Whatever the records say, give every one of them again exactly.

• [Records provided]:
───

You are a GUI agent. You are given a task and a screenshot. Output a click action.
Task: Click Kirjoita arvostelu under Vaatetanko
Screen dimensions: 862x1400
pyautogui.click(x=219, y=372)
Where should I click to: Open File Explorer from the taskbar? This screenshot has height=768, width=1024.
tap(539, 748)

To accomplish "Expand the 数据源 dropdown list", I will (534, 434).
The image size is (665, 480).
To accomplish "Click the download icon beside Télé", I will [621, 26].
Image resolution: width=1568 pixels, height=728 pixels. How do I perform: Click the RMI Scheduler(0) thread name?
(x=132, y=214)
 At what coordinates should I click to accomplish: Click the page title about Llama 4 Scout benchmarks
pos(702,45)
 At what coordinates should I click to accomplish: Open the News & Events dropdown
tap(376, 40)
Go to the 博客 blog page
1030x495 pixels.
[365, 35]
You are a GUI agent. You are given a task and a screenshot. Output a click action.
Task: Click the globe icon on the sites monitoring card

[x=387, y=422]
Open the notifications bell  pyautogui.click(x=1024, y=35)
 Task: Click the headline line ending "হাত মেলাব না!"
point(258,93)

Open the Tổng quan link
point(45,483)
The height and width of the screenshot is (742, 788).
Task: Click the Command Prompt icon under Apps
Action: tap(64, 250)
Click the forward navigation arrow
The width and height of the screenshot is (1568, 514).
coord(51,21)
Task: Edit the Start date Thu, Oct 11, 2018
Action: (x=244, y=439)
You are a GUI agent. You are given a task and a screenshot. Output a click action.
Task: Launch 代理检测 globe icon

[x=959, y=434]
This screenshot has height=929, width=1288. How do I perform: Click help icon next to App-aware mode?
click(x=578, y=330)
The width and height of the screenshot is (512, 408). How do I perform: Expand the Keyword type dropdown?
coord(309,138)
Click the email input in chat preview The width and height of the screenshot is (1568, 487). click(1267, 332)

───

• [Solution to this task]:
You are a GUI agent. You are given a task and a screenshot. Output a click action.
Task: Click Kirjoita arvostelu under Vaatetanko
Screen dimensions: 862x1400
pyautogui.click(x=219, y=372)
Where should I click to: Open File Explorer from the taskbar? This screenshot has height=768, width=1024.
tap(539, 748)

To accomplish "Expand the 数据源 dropdown list", I will (534, 434).
The image size is (665, 480).
To accomplish "Click the download icon beside Télé", I will [621, 26].
Image resolution: width=1568 pixels, height=728 pixels. How do I perform: Click the RMI Scheduler(0) thread name?
(x=132, y=214)
 At what coordinates should I click to accomplish: Click the page title about Llama 4 Scout benchmarks
pos(702,45)
 At what coordinates should I click to accomplish: Open the News & Events dropdown
tap(376, 40)
Go to the 博客 blog page
1030x495 pixels.
[365, 35]
You are a GUI agent. You are given a task and a screenshot. Output a click action.
Task: Click the globe icon on the sites monitoring card

[x=387, y=422]
Open the notifications bell  pyautogui.click(x=1024, y=35)
 Task: Click the headline line ending "হাত মেলাব না!"
point(258,93)

Open the Tổng quan link
point(45,483)
The height and width of the screenshot is (742, 788).
Task: Click the Command Prompt icon under Apps
Action: tap(64, 250)
Click the forward navigation arrow
The width and height of the screenshot is (1568, 514).
coord(51,21)
Task: Edit the Start date Thu, Oct 11, 2018
Action: (x=244, y=439)
You are a GUI agent. You are given a task and a screenshot. Output a click action.
Task: Launch 代理检测 globe icon

[x=959, y=434]
This screenshot has height=929, width=1288. How do I perform: Click help icon next to App-aware mode?
click(x=578, y=330)
The width and height of the screenshot is (512, 408). How do I perform: Expand the Keyword type dropdown?
coord(309,138)
Click the email input in chat preview The width and height of the screenshot is (1568, 487). click(1267, 332)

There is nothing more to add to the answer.